Start Stored data

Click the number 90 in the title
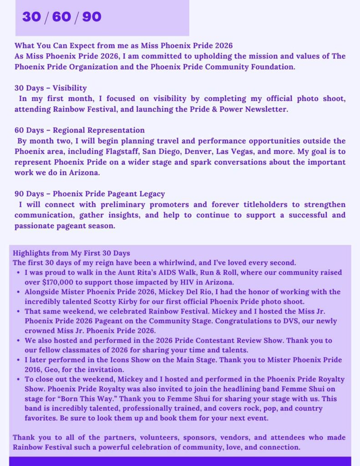[91, 17]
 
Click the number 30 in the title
[31, 17]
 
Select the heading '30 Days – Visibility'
[51, 88]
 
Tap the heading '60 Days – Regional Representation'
[80, 130]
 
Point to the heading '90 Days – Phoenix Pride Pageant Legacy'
[90, 194]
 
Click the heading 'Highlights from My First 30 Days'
[71, 253]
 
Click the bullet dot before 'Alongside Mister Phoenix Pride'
[17, 292]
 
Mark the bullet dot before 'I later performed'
[17, 360]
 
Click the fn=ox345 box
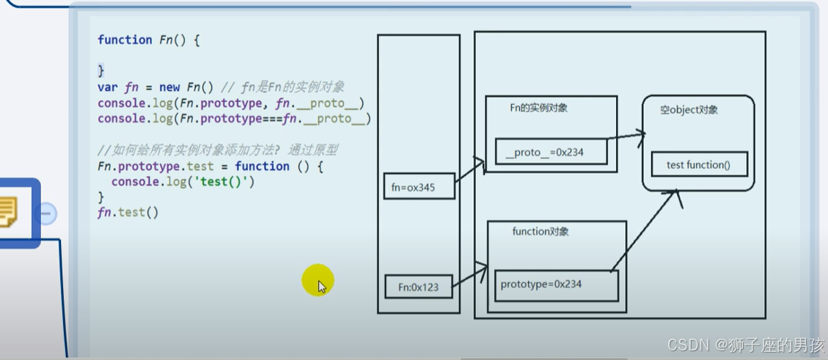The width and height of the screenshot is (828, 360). coord(419,187)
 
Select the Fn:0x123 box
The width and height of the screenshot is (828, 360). coord(418,287)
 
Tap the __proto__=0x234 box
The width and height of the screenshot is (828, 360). coord(551,152)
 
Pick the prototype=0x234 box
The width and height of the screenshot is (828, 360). coord(557,284)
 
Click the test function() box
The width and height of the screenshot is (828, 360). coord(699,165)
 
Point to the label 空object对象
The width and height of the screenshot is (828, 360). coord(689,110)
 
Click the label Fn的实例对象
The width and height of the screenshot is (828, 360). coord(538,108)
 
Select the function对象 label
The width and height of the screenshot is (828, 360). coord(541,232)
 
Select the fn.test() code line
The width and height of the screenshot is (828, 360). coord(128,213)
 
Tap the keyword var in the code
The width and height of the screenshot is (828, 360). coord(108,87)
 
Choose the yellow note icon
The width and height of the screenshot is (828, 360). coord(10,212)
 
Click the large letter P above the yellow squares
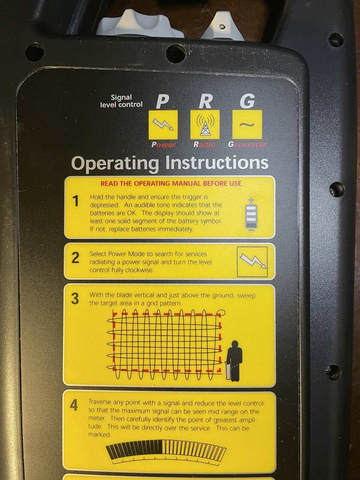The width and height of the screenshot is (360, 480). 163,101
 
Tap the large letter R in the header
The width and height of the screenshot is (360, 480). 205,101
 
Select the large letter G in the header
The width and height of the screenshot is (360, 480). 247,101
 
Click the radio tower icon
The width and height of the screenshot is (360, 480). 205,125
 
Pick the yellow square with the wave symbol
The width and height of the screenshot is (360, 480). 247,124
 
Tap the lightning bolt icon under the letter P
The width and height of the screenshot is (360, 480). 163,124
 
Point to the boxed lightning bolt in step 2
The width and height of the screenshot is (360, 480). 252,262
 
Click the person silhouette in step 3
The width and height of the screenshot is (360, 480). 234,361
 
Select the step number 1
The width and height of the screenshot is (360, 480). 75,201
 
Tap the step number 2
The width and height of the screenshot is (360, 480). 75,258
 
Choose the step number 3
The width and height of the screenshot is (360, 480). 75,299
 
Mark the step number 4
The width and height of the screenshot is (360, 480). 74,405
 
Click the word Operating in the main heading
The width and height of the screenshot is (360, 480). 115,164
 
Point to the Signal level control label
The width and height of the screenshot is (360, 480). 121,101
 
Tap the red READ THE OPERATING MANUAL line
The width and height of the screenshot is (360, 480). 171,183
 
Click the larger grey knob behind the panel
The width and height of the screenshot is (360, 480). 139,24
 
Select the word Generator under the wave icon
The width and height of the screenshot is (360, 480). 247,144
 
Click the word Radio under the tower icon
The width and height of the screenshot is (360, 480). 204,144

End Stored data

Copy the listing out verbatim, beginning at the line that contains "Click the label Fn的实例对象" and stopping after the line that contains "(828, 360). coord(108,87)". Give only those lines.

Reply:
Click the label Fn的实例对象
The width and height of the screenshot is (828, 360). coord(538,108)
 
Select the function对象 label
The width and height of the screenshot is (828, 360). coord(541,232)
 
Select the fn.test() code line
The width and height of the screenshot is (828, 360). coord(128,213)
 
Tap the keyword var in the code
The width and height of the screenshot is (828, 360). coord(108,87)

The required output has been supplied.